Extending the reach of his aestheticism, Nero exploited the destruction of so much of Rome to institute a city-wide rebuilding programme that was partly designed around future fire-avoidance but
also emphasized visual considerations. Dominating this new cityscape was a splendid imperial palace, the Domus Aurea or Golden House. Facilitated by recent clearances as well as land confiscations,
it stretched from the Esquiline Hill in the northeast, over the Oppian, Caelian and Palatine Hills, to the Circus Maximus in Rome’s southwest quarter.
17
‘Its wonders’, according to
Tacitus, ‘were lawns and lakes and faked rusticity – woods here, open spaces and views there.’
18
Suetonius describes the lake as ‘like a sea’. The astonishing size of
the Golden House was underlined by the statue of Nero himself erected in the new palace vestibule, a shimmering, golden likeness that rose 120 feet into the Roman skyline. Within the palace
complex, rooms were decorated with more gold, walls inlaid with mother-of-pearl and gemstones. Insensitive to the losses of so many Roman townsfolk, Nero announced that at last he was beginning to
be housed like a human being. Martial preferred to describe it as ‘an arrogant park which deprived the poor of their houses’.
19
The taunting excess of the Golden House – albeit it
might in future provide a source of pride for Romans – undid any good opinions Nero had won through his enlightened rebuilding of Rome itself.
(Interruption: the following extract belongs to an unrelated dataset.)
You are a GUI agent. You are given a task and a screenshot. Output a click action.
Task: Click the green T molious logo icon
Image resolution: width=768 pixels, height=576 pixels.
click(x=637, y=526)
It may have contributed to that support from all classes of Romans claimed by Tacitus for a bungled conspiracy against Nero the following year. Although the sources disagree about the identity
of the plotters, the ‘Pisonian’ conspiracy, which may or may not have centred on Gaius Calpurnius Piso, grandson of
that Piso accused of poisoning Germanicus,
included senators, prominent thinkers and members of the Praetorian Guard (Dio offers Faenius Rufus as well as Seneca). Gossipy in its organization, the plot was betrayed by carelessness on the
part of the man chosen to strike the first blow: Flavius Scaevinus.
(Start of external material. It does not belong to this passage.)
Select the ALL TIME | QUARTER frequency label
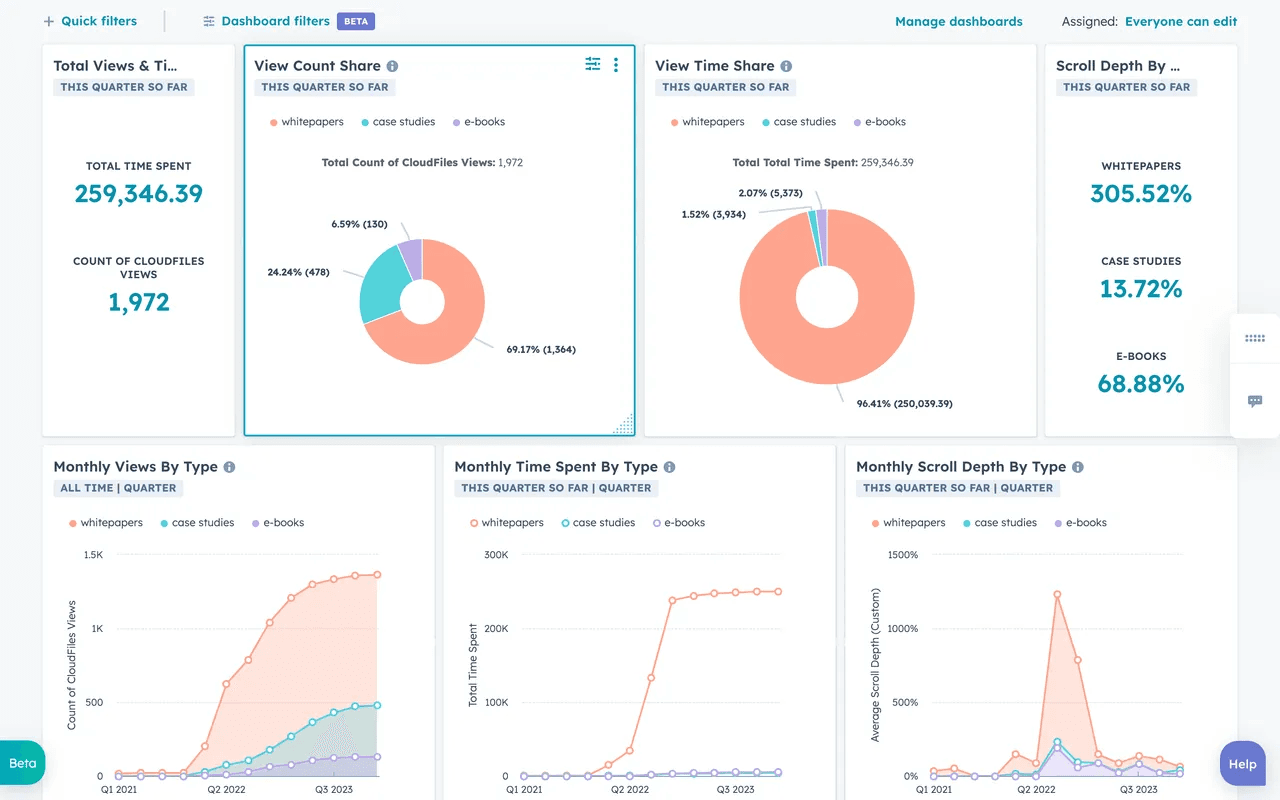 [x=118, y=488]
Nero’s retribution ignored Seneca’s one-time warning against the unseemliness of cruel and inexorable anger in kings; vanished was that moderacy which had tolerated graffiti and
lampoons. He resorted to torture to root out as many of the conspirators as possible. In doing so, he learned unpalatable truths. A military tribune called Subrius Flavius explained his motive for
joining the conspiracy in unequivocal terms: ‘I have both loved and hated you above all men. I loved you, hoping that you would prove a good emperor; I have hated you because you do
so-and-so. I cannot be a slave to a charioteer or lyre-player.’
20
For his part Piso committed suicide. The death of Faenius Rufus created a vacancy in the Praetorian Guard, which was filled by
an opportunist on the make, Nymphidius Sabinus. In the long term, the latter offered Nero poor service. Meanwhile, on Nero’s behalf, Tigellinus trained his sights on the elimination of future
dissent. The senate’s victimization was determined, occasionally arbitrary and consistently cruel. Rumour claimed rapacity as a rationale: Nero needed money. Public building work in Rome
could not be blamed for the emptiness of the imperial coffers. It was the Golden House, that dream of grandeur, which threatened to impoverish Rome.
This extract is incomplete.